Fabiane Lima é uma infografista de 26 anos que usa seu mestrado de Tecnologia e Sociedade, em andamento na UTFPR, para estudar as relações de gênero na computação. Quando abri o Twitter hoje pela manhã eu topei com seu nome em meio a uma zoação e resolvi acompanhar. O que vi foi um massacre e eu nem conseguia entender como aquilo começou.

Pelo que Fabiane me disse, um blogueiro ficou "revoltado" ao vê-la apontar as desvantagens da mulher na sociedade, "porque segundo ele, é só trabalhar bastante que você sai da merda". A partir daí espalharam seus tweets entre blogueiros e vlogueiros — a coisa foi pro ventilador: “Quando vi, tinha MILHARES de replies ofensivos a mim, entre um ou outro de amigos. Esse pessoal tem uma força assustadora!”

A garota passou o dia sendo achincalhada, teve até endereço e telefone divulgados. Tudo porque não gosta do meu gênero, um crime gravíssimo.

O que ela disse, afinal?

Fabiane repetiu várias vezes hoje que odeia homens e, claro, a internet não perdoa, ela não lê, não interpreta (Leonardo Sakamoto tem algo bom a dizer sobre isso).

“Meu ódio a homens funciona da seguinte maneira: homens dominam nossa sociedade desde pelo menos uns cinco mil anos atrás. Homens são como uma instituição, controlam a igreja, o congresso, as empresas públicas e privadas”, explicou ela.

***

*O que se pede:*
Responda com base no trecho sobre Fabiane Lima:
(a) Qual é a idade e a profissão de Fabiane Lima?
(b) Que dados pessoais dela foram divulgados?
(c) Segundo ela, desde quando os homens dominam a sociedade?

*Listagem de dados:*
***

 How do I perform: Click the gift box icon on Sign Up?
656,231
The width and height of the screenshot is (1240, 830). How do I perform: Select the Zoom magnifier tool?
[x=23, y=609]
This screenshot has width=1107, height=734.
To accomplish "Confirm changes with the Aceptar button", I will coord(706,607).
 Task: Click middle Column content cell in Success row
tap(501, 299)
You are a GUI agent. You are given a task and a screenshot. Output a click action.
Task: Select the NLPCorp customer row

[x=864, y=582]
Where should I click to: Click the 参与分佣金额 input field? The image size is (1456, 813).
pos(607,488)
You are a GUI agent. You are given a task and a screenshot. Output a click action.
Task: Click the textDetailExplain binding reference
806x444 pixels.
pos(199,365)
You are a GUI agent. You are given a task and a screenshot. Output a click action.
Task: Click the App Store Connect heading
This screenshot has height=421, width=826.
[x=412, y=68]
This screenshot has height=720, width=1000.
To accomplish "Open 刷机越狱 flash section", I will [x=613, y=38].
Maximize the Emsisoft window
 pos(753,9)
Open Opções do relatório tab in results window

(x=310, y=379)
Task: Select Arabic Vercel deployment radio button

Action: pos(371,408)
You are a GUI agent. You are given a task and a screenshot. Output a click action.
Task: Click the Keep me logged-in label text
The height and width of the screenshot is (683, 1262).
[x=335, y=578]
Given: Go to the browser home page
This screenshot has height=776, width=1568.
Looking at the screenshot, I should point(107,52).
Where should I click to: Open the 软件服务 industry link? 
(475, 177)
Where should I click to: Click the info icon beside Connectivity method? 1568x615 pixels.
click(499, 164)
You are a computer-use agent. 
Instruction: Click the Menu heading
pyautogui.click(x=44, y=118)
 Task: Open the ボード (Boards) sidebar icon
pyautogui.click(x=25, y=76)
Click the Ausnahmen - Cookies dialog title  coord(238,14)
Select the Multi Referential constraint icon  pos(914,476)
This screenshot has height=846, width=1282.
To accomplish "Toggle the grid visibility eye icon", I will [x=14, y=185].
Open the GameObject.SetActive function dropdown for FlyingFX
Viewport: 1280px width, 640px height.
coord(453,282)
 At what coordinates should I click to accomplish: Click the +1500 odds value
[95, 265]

***

*Exercício resolvido:*
(a) Ela tem 26 anos e é infografista.
(b) Foram divulgados o endereço e o telefone dela.
(c) Os homens dominam a sociedade desde pelo menos uns cinco mil anos atrás.